**Exercise:** From the line that holds "Click the Demockracy star logo icon" down to the last line of the listing below, transcribe exactly and only those lines. Leave pictures out.

**Material for this exercise:**

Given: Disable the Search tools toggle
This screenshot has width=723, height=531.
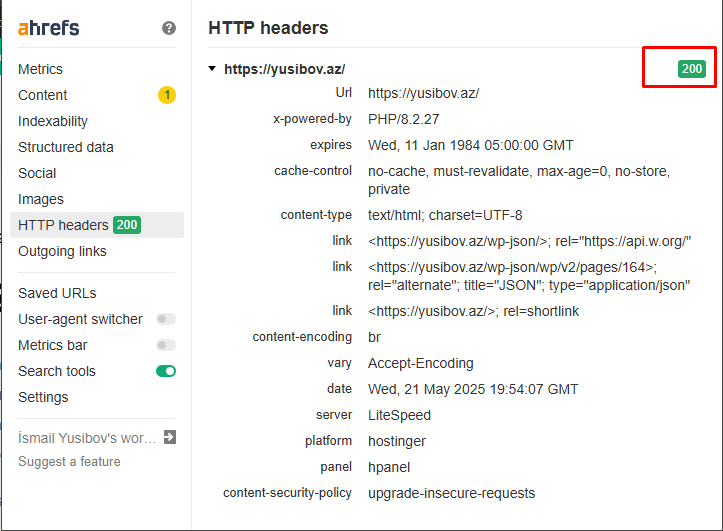Looking at the screenshot, I should (166, 371).
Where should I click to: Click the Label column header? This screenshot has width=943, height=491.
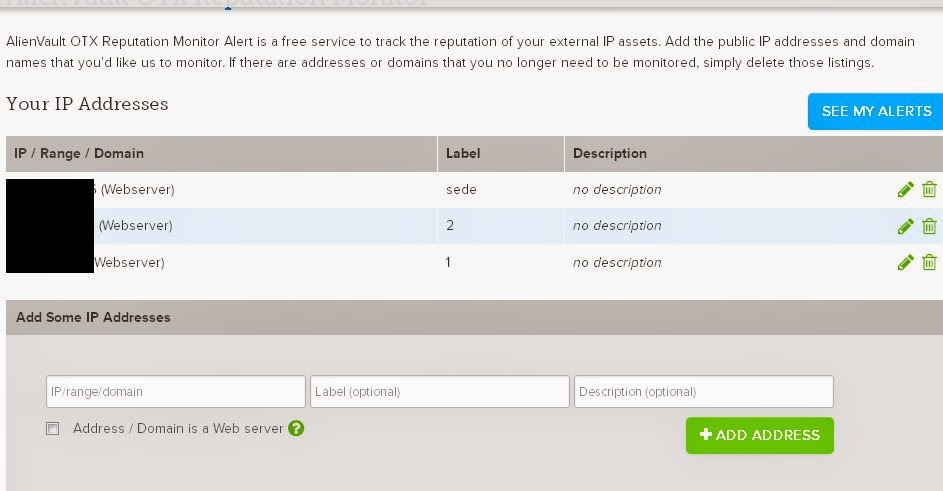click(463, 154)
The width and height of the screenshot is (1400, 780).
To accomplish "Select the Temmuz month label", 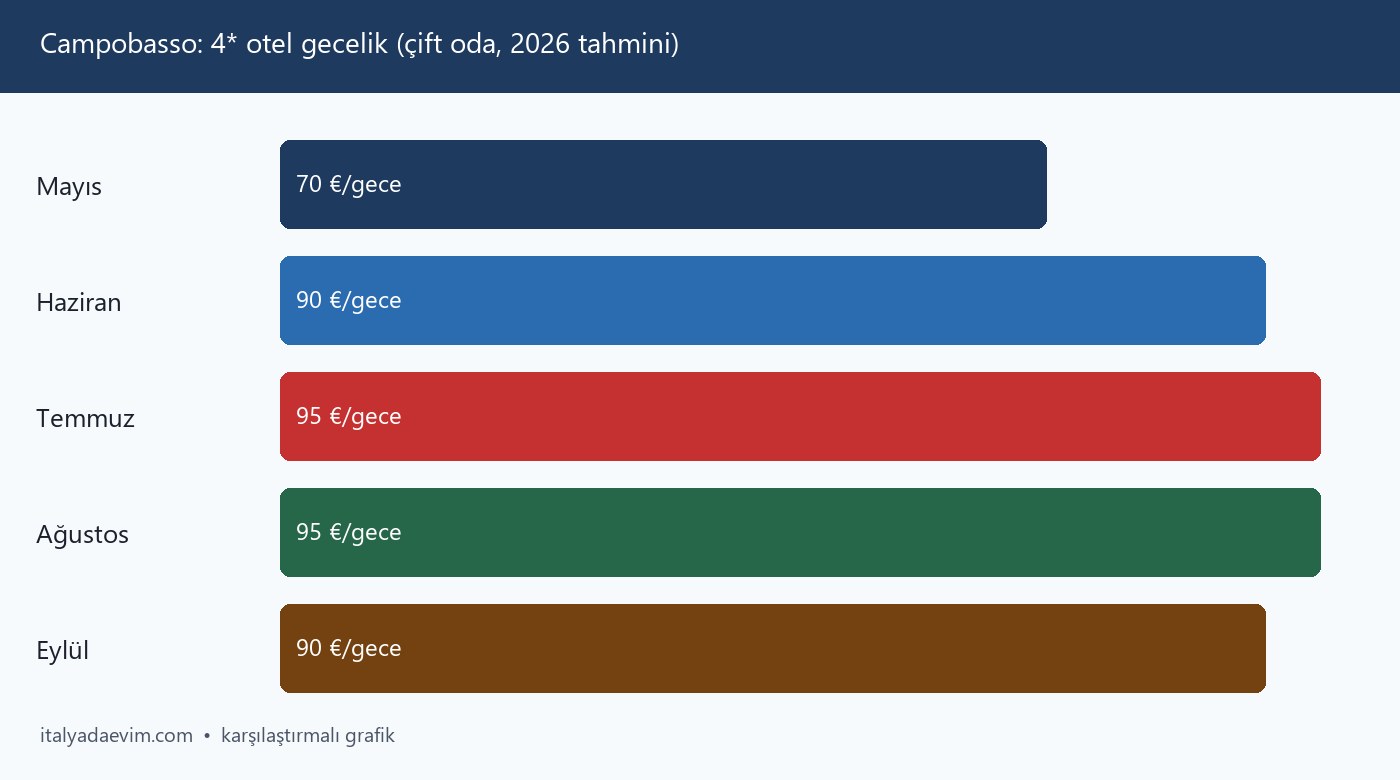I will pyautogui.click(x=85, y=418).
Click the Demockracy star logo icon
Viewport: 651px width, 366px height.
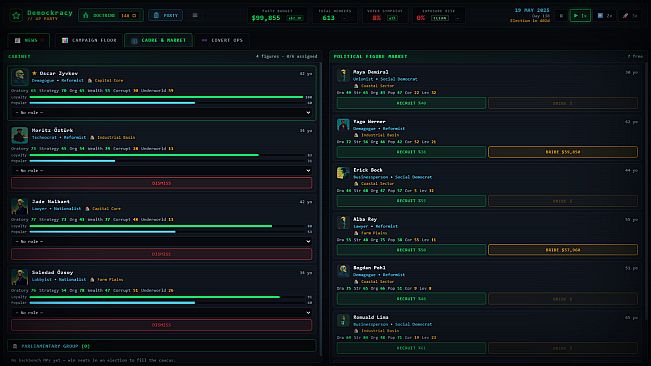coord(16,16)
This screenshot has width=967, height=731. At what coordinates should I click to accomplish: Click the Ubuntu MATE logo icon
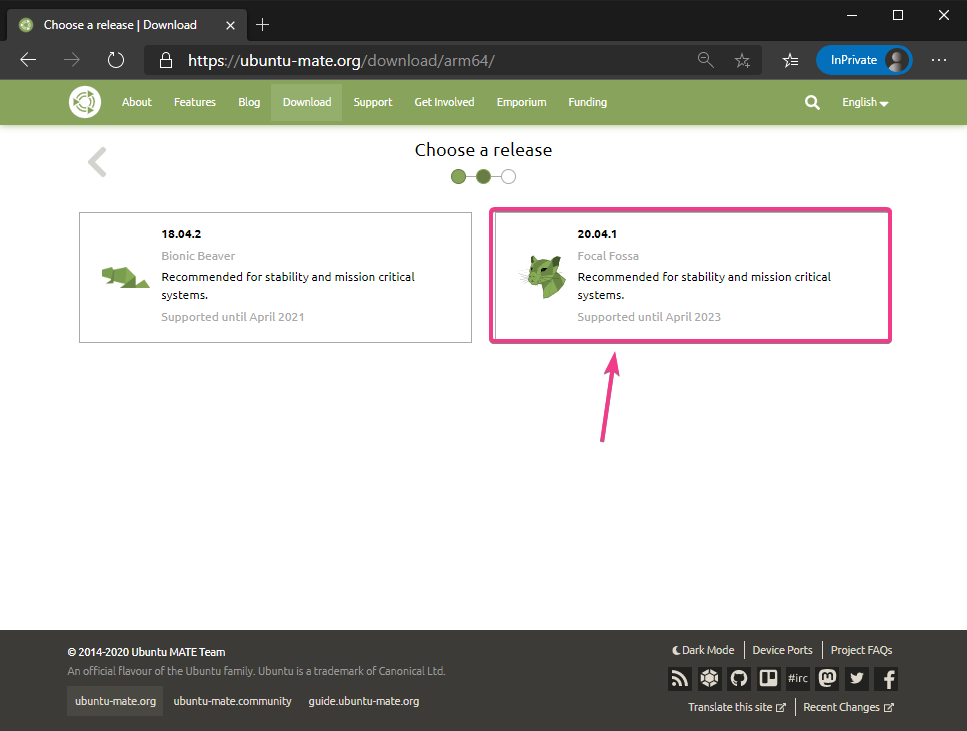click(x=85, y=102)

**Output below:**
Click the Demockracy star logo icon
Viewport: 651px width, 366px height.
coord(16,16)
This screenshot has width=967, height=731. At what coordinates should I click to accomplish: Click the Ubuntu MATE logo icon
click(x=85, y=102)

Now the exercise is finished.